Just as season 4 of Homeland is hitting its stride on Super Channel, it’s worth noting that season 2 of Prisoners of War (Hatufim), the Israeli series that spawned the U.S. series, is now out on DVD (and currently also airing on Super Channel).
It’s also worth noting that if the two shows had little in common other than their genesis in season 1, by the second season, this difference is even more pronounced.
Season 1 of Prisoners of War focused on the return to Israel of two Israel Defence Forces soldiers who were captured in Lebanon 17 years earlier. As season 1 progressed, we learned that a third solider in captivity with them, believed to have been killed, is likely still alive and in captivity.
Season 2 begins horrifically with a terrorist raid on an Israeli school some 23 years ago. It’s the first day of school for Grade 1 student Noni, who ends up watching his father getting shot by the terrorists. This sequence is likely one of the most tense opening scenes I’ve ever seen.
Unfortunately, the rest of the 14 one-hour episode series doesn’t hold up to this frantic pace for long and gets bogged down in a highly convoluted story and at times a plot worthy of a daytime soap opera.
There are two major plot lines. The first centres on the two prisoners, Uri and Nimrod, from the previous season, still picking up the pieces of their lives. Uri has now gotten back with his old fiancée, who had left him for his brother while he was in captivity for 17 years. Nimrod, meanwhile, has separated from his wife and two kids.
The second plot line is about Amiel, the third prisoner. We find he now seems to be free in Syria, calls himself Yussuf and has converted to Islam. He is married to an iman’s daughter and is a rising star in a terrorist cell in Lebanon, the same organization that brutally tortured him and his two comrades years ago. This is by far the more intriguing of the two stories, but it does get confusing.

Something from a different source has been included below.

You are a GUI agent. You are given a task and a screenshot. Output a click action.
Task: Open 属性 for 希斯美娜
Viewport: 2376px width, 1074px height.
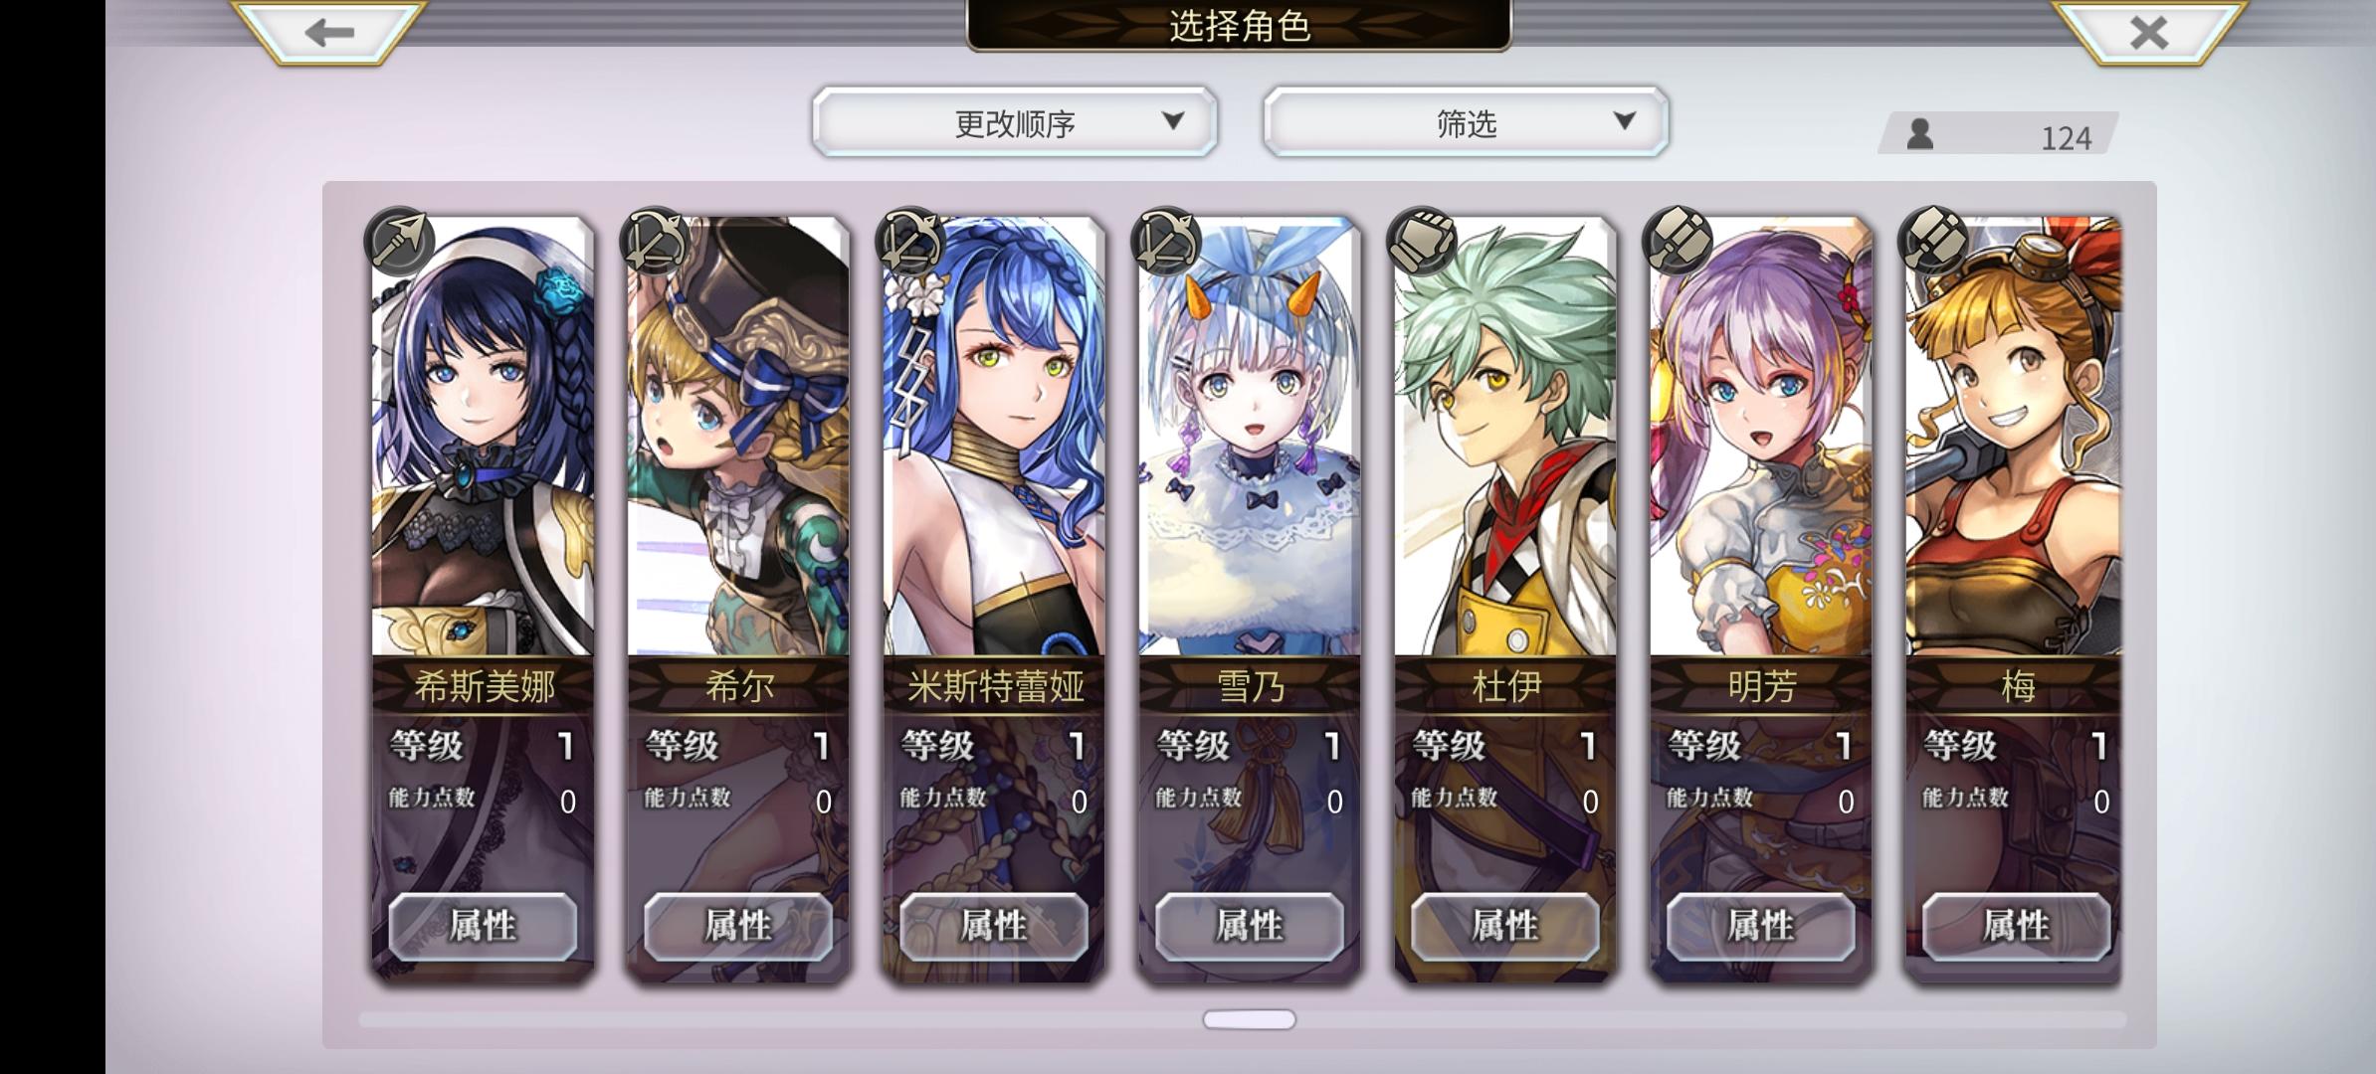coord(483,927)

Acting upon information provided by Nimrod and Uri, Israeli intelligence believes Amiel is alive and likely now working for a notorious terrorist group. Complicating things is the existence of another off-the-books intelligence outfit who have always known he is alive and is secretly working on his extraction. Or are they?
The question is, has Amiel been turned by the terrorists, or is he a double agent working for Israel? Does this rogue intelligence outfit want to extract Amiel or execute him? Is Amiel planning the kidnapping of an Israeli soldier, or is this all part of the plan conceived by the rogue intelligence unit? How do the chief terrorist’s son’s math books fit into the picture? And what is this Operation Judah? The viewer is left in doubt until the very end.
The middle of this season flips back and forth between the slower, soapy side (Nimrod’s wife starts dating her daughter’s psychiatrist, Uri may have cancer) and the faster paced Amiel plot. The series also flips back and forth between the present and flashbacks to the time when the three of them were still in captivity. We learn what their unit was doing in Lebanon at the time of their capture and how it all ties into the main plot and the mysterious Operation Judah.
The characters in Prisoners of War are a lot more developed than their counterparts in Homeland, but the Israeli series lacks the sleekness and high-paced tension of the American version. However, in the last few episodes, as it begins to all come together, Prisoners of War can be as nail-biting as anything else on TV.
“A lot of things are unclear,” one of the characters says in the final episode of this psychological drama. But if you stick with it, the payoff is worth it at the end.